泥だらけのノイヴァが、アンドレイを睨みつけて嘲笑を浮かべる。
「なによ。アタシが鉱山の監視役と寝てるから、ふたりで食べて行けるだけの配給をもらえるんじゃない。アンタの稼ぎだけだったら、とっくにふたりとも飢え死にしてるわよ」
この鉱山の食事は、坑夫の取れ高に応じた配給制だ。
「あーあ。どうせここから出られないんなら、アンタと別れちゃおうかしら。そのほうがお腹いっぱい食べられそう」
「クソがっ!」
ノイヴァの発言は事実だった。
社交的と言えば聞こえは良いが、実際のアンドレイは他人に媚びるのが上手いだけのおしゃべりなお調子者に過ぎない。そして、ここではそんな能力は役に立たない。監視役に媚びを売ろうにも、かつて王太子だった矜持が邪魔をする。

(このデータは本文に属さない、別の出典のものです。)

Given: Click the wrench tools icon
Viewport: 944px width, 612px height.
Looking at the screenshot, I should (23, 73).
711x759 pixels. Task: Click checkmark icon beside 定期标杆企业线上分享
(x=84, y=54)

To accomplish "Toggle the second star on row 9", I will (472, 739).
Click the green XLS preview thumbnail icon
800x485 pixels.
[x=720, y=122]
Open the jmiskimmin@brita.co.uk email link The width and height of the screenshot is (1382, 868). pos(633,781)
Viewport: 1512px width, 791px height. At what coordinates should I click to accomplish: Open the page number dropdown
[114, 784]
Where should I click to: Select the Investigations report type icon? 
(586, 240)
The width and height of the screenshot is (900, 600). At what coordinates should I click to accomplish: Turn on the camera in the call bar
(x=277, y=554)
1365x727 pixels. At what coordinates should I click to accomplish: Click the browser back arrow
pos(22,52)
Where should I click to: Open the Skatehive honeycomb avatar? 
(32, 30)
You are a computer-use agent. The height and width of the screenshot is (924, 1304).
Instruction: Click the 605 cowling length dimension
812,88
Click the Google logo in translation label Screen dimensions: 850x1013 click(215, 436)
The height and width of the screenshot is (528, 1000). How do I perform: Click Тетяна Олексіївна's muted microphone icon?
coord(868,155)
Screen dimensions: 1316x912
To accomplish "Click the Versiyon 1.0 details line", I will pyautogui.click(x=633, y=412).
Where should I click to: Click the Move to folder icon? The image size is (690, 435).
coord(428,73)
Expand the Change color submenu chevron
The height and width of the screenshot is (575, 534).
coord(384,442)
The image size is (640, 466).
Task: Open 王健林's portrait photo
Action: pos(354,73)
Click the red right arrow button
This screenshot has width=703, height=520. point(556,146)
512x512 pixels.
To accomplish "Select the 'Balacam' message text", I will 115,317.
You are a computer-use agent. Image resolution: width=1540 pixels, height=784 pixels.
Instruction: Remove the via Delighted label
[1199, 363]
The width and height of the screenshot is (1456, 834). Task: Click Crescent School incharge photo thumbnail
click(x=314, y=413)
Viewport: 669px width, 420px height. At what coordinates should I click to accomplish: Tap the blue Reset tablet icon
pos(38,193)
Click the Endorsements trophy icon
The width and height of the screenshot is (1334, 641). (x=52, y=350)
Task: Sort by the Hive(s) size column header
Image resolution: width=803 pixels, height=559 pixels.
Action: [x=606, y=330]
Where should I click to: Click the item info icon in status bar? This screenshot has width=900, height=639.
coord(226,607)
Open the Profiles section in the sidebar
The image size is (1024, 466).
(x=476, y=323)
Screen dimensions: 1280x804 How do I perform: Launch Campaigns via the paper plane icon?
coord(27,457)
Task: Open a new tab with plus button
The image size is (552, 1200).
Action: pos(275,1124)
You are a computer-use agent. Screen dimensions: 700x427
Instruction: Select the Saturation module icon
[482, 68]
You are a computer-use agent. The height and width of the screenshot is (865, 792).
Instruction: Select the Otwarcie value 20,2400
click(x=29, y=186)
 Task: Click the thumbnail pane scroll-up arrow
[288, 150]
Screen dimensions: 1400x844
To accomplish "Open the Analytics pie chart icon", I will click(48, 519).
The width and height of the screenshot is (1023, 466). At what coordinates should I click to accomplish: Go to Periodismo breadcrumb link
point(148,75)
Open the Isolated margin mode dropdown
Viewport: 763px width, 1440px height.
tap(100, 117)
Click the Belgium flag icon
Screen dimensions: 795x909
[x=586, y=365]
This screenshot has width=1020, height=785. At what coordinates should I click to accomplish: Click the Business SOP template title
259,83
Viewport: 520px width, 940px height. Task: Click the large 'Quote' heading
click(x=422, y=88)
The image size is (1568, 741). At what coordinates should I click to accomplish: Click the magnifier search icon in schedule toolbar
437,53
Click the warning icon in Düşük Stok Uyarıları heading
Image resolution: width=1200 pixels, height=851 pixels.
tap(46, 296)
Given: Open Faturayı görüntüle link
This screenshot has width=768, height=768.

アンドレイと一緒にいるよりも、ほかの逞しい坑夫達を相手にしたほうが楽な暮らしができるのは本当のことだ。ノイヴァはだれにでも媚びを売れる女なのだから。
「クソが、クソが、クソがあっ!」
「痛い、痛い、痛いっ! いい加減やめてよ! やめ……」
真実こそが人を怒りに駆り立てる。
理性を失ってノイヴァを蹴り続けたアンドレイは、彼女が動かなくなって気付いた。
これは、水晶玉に映った可能性の未来に過ぎないことを。映し出される映像に、完全に意識を奪われていたことを──水晶玉の向こう、薄汚い小屋の窓から覗く青い空は、小屋の中と同じように薄汚れて見えた。